All three file are parsed by Config::File in the above given order.

Recognized Settings

The files may contain one or more of the following settings:

  • TARGETDIR: To where the files should be unburdened, e.g. TARGETDIR=/tmp orTARGETDIR=/scratch
  • FILELAYOUT: File name template for the target locations.
  • UNBURDEN_HOME: For per user activation of unburden-home-dir upon X login, UNBURDEN_HOME=yes (see above) may be used in the per-user configuration files, too.

Format Strings

The FILELAYOUT variable knows about these format strings replaced by the according values from the user running unburden-home-dir:

  • %u is replaced by the user name.
  • %i is replaced by the user id.
  • %s is replaced by the target identifier defined in the list file.
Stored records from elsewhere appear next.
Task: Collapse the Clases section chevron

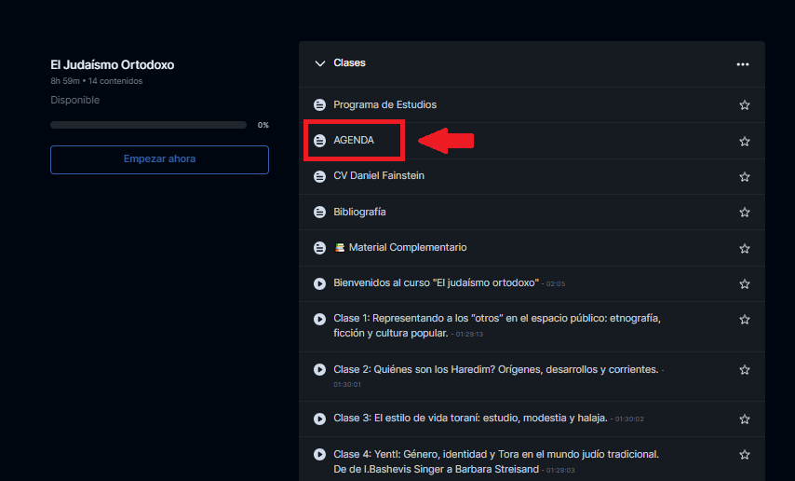Action: tap(320, 63)
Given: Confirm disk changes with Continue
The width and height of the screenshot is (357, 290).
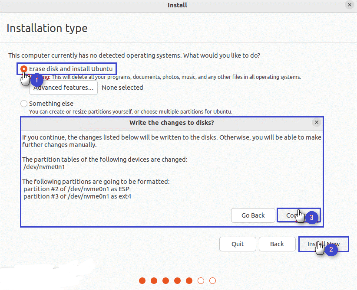Looking at the screenshot, I should coord(298,215).
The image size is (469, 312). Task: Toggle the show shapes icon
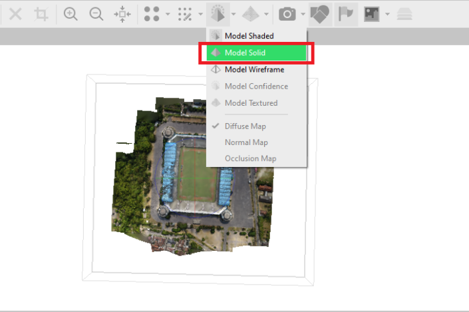tap(320, 14)
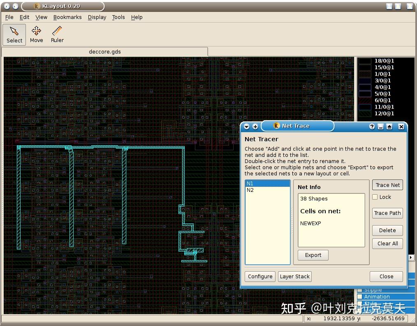Select the Select tool in the toolbar

coord(14,34)
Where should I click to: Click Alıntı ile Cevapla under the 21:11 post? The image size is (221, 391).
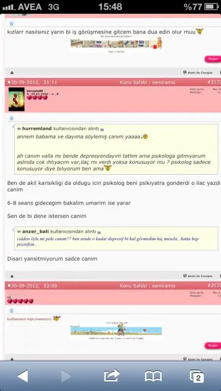click(x=198, y=276)
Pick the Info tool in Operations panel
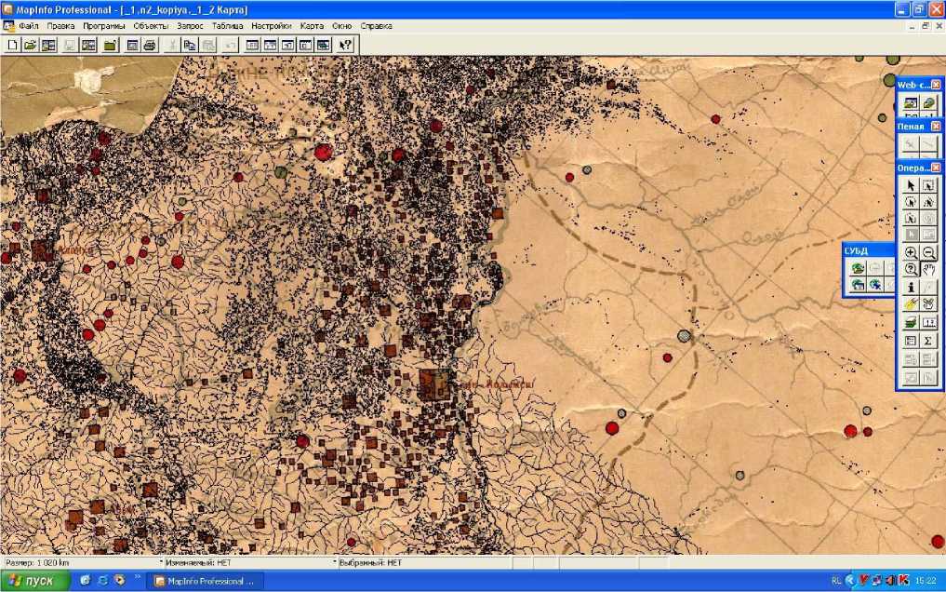 click(x=912, y=288)
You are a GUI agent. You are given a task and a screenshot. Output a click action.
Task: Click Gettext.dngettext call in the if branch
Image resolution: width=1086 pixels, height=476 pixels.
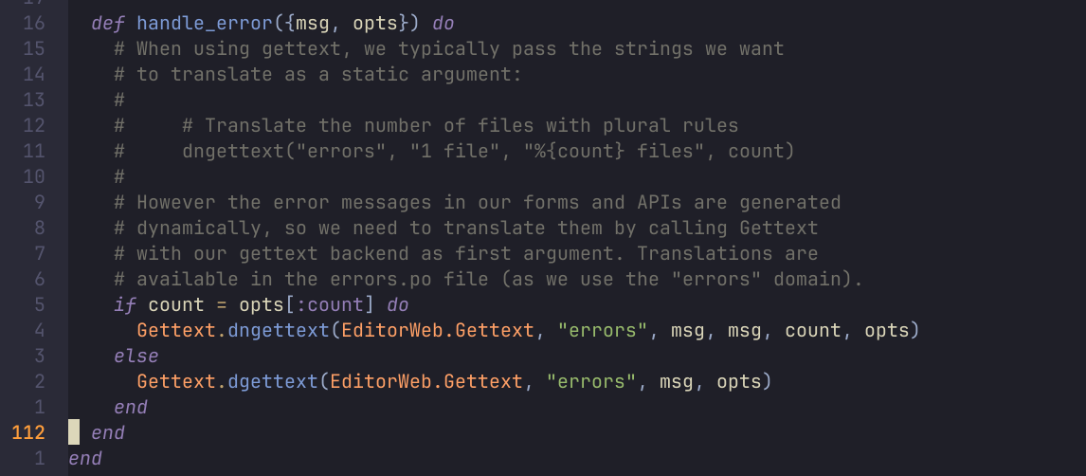(x=233, y=331)
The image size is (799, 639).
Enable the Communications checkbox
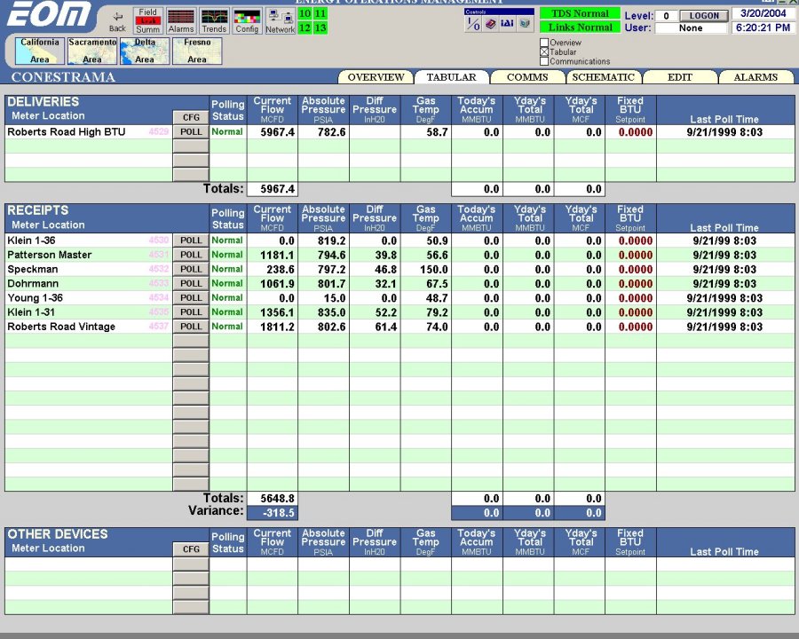[x=544, y=59]
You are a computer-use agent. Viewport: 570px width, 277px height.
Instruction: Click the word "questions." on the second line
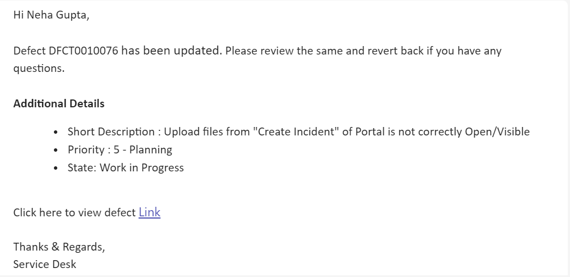click(x=39, y=69)
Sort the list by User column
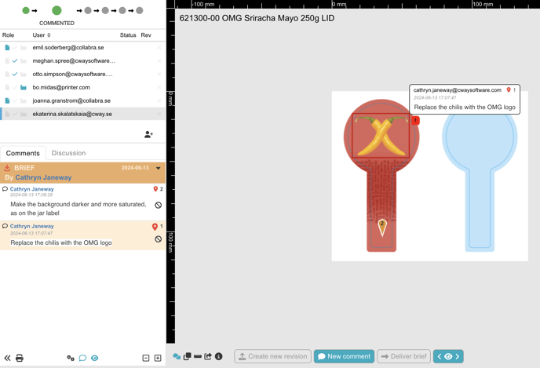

  • FILELAYOUT='.unburden-%u/%s'
  • FILELAYOUT='unburden/%u/%s'
  • FILELAYOUT='%i/unburden/%s (Example for TARGETDIR=/run/user)

List Files

unburden-home-dir looks at the following places for list of files to take care of:

  • /etc/unburden-home-dir.list (Global list of files to take care of)
  • ~/.unburden-home-dir.list (Per user list of files to take care of)
  • ~/.config/unburden-home-dir/list (XDG style per user list of files to take care of)

File Format of unburden-home-dir.list

unburden-home-dir.list lists files and directories to take care of and how to take care of them.

Each lines contains space separated values. The columns are interpreted as follows:

  1. column: Action (d/r or m: delete/remove or move; the first two are equivalent)
  2. column: Type (d, D, f or F: directory or file, capital letter means “create it if it doesn’t exist”)
  3. column: Path relative to $HOME to move off to some other location.
  4. column: Identifier for file or directory in the other location.

The (partial) path names given in the third and fourth column initially must be of the type declared in the second column, i.e. you can’t list a file’s name in the third column but then only give the path to the subdirectory to where it should be unburden in the fourth column. The fourth column must contain the path to the symlink target itself, too.

What To Unburden?

The Debian package comes with a lot of commented examples in /etc/unburden-home-dir.list. See etc/unburden-home-dir.list in the Git repository or source tar ball.

A good start for checking what kind of caches you have in your own home directory is running

find ~ -type d -iname ‘cache‘ -not -path ‘/.git/‘ -not -path ‘/.hg/‘ -print0 | xargs -0 du -sh | sort -h

Older versions of the sort utility (e.g. GNU Coreutils versions before 7.5, i.e. before Debian 6.0 Squeeze) don’t have the -h option. In that case drop the -h from the du call as well and use sort -n instead:

find ~ -type d -iname ‘cache‘ -not -path ‘/.git/‘ -not -path ‘/.hg/‘ -print0 | xargs -0 du -s | sort -n

Or check Mundus Project’s modules which cache files they would clean up.

Example Configuration Files

See /usr/share/doc/unburden-home-dir/examples/ on debianoid installations or etc/ in the source tar ball for example files.